Exercise aim: Begin at the line below that has "Task: Open the chat messages icon" and stop after the line that has "The width and". Please restate only those lines, word for word.

Provided data:
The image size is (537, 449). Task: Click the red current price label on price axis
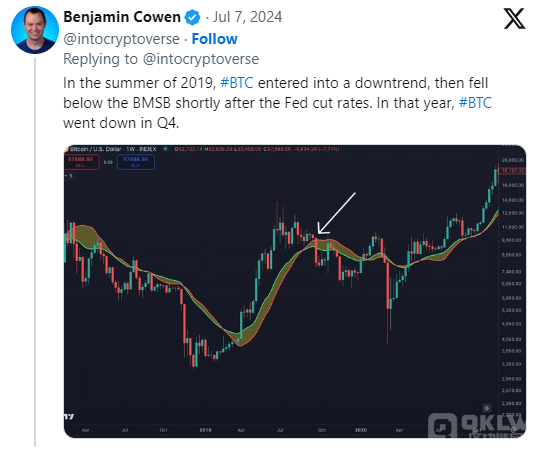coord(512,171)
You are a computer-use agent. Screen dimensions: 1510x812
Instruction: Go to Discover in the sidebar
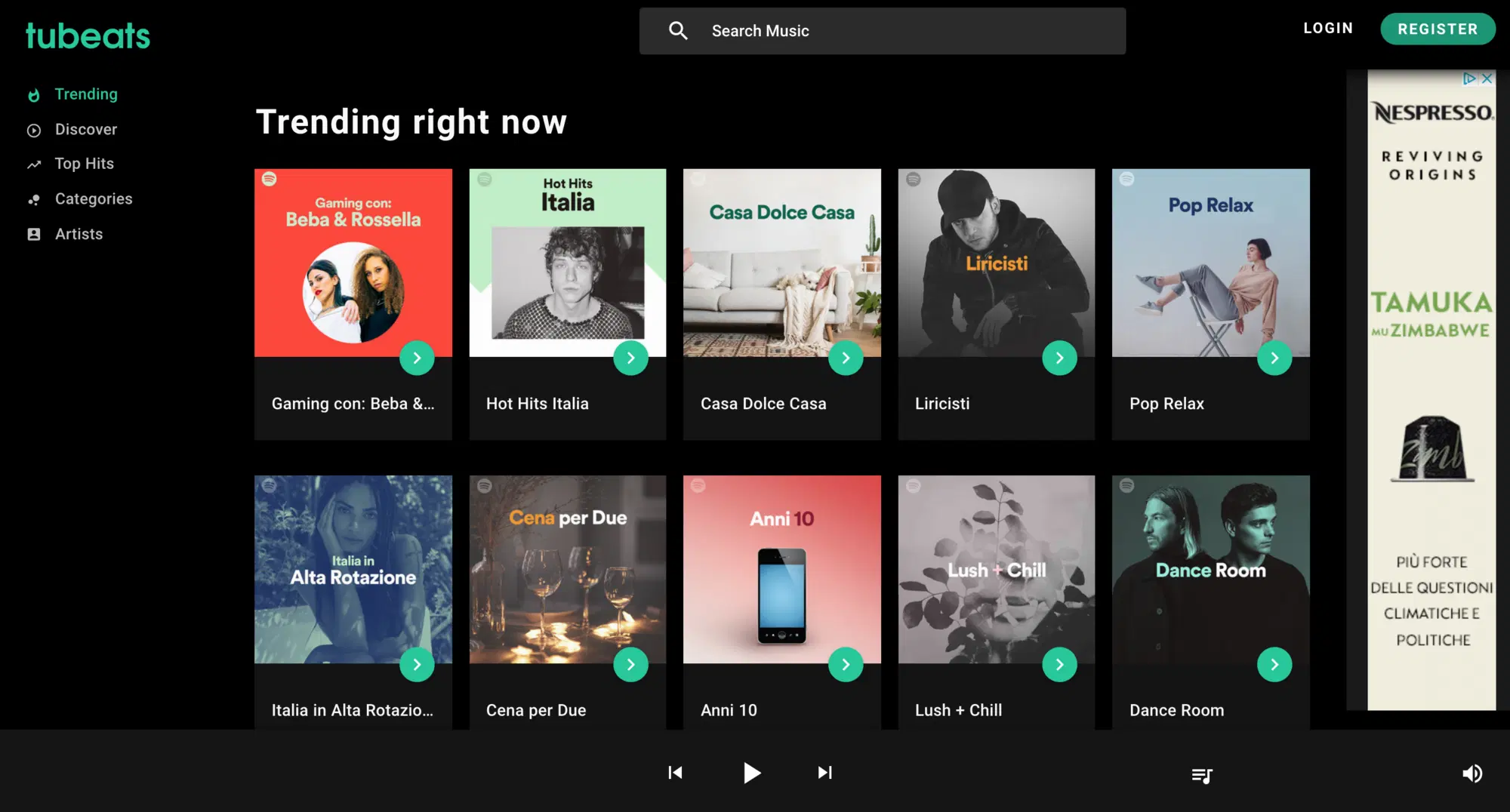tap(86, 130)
* * *
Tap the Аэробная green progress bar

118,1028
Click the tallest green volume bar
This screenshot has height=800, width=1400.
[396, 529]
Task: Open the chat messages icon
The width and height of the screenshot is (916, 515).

Task output:
Task: Open the chat messages icon
The width and height of the screenshot is (916, 515).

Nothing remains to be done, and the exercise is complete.